START Provided information
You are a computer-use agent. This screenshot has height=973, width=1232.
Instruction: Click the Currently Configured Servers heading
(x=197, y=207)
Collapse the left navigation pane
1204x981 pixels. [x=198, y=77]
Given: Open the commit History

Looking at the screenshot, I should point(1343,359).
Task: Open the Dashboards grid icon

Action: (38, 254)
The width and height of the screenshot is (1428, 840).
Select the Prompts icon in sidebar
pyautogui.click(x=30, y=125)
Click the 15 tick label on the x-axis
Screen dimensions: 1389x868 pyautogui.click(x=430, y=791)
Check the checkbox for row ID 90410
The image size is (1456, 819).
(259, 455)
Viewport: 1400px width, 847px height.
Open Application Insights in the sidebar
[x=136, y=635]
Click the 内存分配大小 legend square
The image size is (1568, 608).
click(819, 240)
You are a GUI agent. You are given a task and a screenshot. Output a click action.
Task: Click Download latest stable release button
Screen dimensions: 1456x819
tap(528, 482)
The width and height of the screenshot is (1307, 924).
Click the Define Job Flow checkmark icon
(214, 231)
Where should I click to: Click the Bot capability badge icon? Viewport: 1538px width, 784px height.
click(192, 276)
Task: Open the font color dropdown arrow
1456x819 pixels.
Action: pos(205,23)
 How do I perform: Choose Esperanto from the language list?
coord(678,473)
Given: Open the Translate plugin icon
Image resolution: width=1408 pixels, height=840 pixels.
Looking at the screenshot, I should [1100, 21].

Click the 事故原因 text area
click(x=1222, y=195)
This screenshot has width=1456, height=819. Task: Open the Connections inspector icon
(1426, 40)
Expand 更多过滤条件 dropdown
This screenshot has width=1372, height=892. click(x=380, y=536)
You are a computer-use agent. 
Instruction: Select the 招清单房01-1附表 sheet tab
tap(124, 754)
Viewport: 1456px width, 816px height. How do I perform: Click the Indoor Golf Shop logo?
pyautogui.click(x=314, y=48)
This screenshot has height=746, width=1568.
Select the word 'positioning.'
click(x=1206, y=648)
END Provided information
**Exercise description**: A word-for-word repeat of the full data is needed.

**Response**:
You are a computer-use agent. This screenshot has height=973, width=1232.
Instruction: Click the Currently Configured Servers heading
(x=197, y=207)
Collapse the left navigation pane
1204x981 pixels. [x=198, y=77]
Given: Open the commit History

Looking at the screenshot, I should point(1343,359).
Task: Open the Dashboards grid icon

Action: (38, 254)
The width and height of the screenshot is (1428, 840).
Select the Prompts icon in sidebar
pyautogui.click(x=30, y=125)
Click the 15 tick label on the x-axis
Screen dimensions: 1389x868 pyautogui.click(x=430, y=791)
Check the checkbox for row ID 90410
The image size is (1456, 819).
(259, 455)
Viewport: 1400px width, 847px height.
Open Application Insights in the sidebar
[x=136, y=635]
Click the 内存分配大小 legend square
The image size is (1568, 608).
click(819, 240)
You are a GUI agent. You are given a task and a screenshot. Output a click action.
Task: Click Download latest stable release button
Screen dimensions: 1456x819
tap(528, 482)
The width and height of the screenshot is (1307, 924).
Click the Define Job Flow checkmark icon
(214, 231)
Where should I click to: Click the Bot capability badge icon? Viewport: 1538px width, 784px height.
click(192, 276)
Task: Open the font color dropdown arrow
1456x819 pixels.
Action: pos(205,23)
 How do I perform: Choose Esperanto from the language list?
coord(678,473)
Given: Open the Translate plugin icon
Image resolution: width=1408 pixels, height=840 pixels.
Looking at the screenshot, I should [1100, 21].

Click the 事故原因 text area
click(x=1222, y=195)
This screenshot has width=1456, height=819. Task: Open the Connections inspector icon
(1426, 40)
Expand 更多过滤条件 dropdown
This screenshot has width=1372, height=892. click(x=380, y=536)
You are a computer-use agent. 
Instruction: Select the 招清单房01-1附表 sheet tab
tap(124, 754)
Viewport: 1456px width, 816px height. How do I perform: Click the Indoor Golf Shop logo?
pyautogui.click(x=314, y=48)
This screenshot has height=746, width=1568.
Select the word 'positioning.'
click(x=1206, y=648)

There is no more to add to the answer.